Selected extract ▸
The following are the components of interest:
- Exporter Defines a class of object used to export content from the underlying LexGrid repository to another repository or file format.
- LexGrid_Exporter Exports content to LexGrid canonical XML format.
- OBO_Exporter Exports content to OBO text format.
- OWL_Exporter Exports content to OWL XML format.
Index Extensions
Index extensions are built to optimize the finding, sorting and matching of query results.
The following are the components of interest:
- Index Identifies expected behavior and an associated loader to build and maintain a named index. Note that a single loader may be used to maintain multiple named indexes.
- IndexLoader Manages registered index extensions. A single loader may be used to create and maintain multiple indexes over one or more coding schemes.
It is the responsibility of the loader to properly interpret each index it services by name, version, and provider.
Generic Extensions
Generic extensions provides a mechanism to register application-specific extensions for reference and reuse.
The following are the components of interest:
- GenericExtension The generic extension class. Classes that implement this class are accessible via the LexBIGService interface.
- LexBIGServiceConvenienceMethods Convenience methods to be implemented as a generic extension of the LexEVS API.

List of tasks ▸
1 > Summarize the text on LexEVS extensions in two sentences.
2 > In the text on LexEVS extensions, what is the loader responsible for?
3 > Set down word for word the passage of the text on LexEVS extensions between "- IndexLoader Manages" and "more coding schemes.", inclusive.
The listing that comes next has no connection to the text on LexEVS extensions.

Given information ▸
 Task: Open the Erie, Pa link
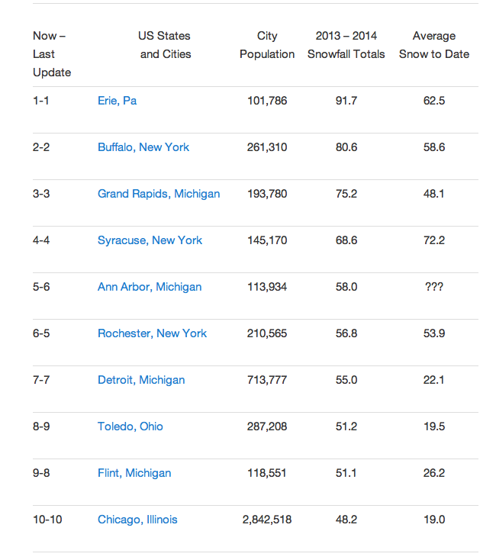117,100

Per-task answers ▸
1 > Exporter components export content from the LexGrid repository to LexGrid canonical XML, OBO text, or OWL XML format, and index extensions speed up the finding, sorting and matching of query results through named indexes that loaders build and maintain. Generic extensions let application-specific extensions be registered for reference and reuse, and classes implementing them are reachable through the LexBIGService interface.

2 > The loader must properly interpret each index it services by name, version, and provider.

3 >
- IndexLoader Manages registered index extensions. A single loader may be used to create and maintain multiple indexes over one or more coding schemes.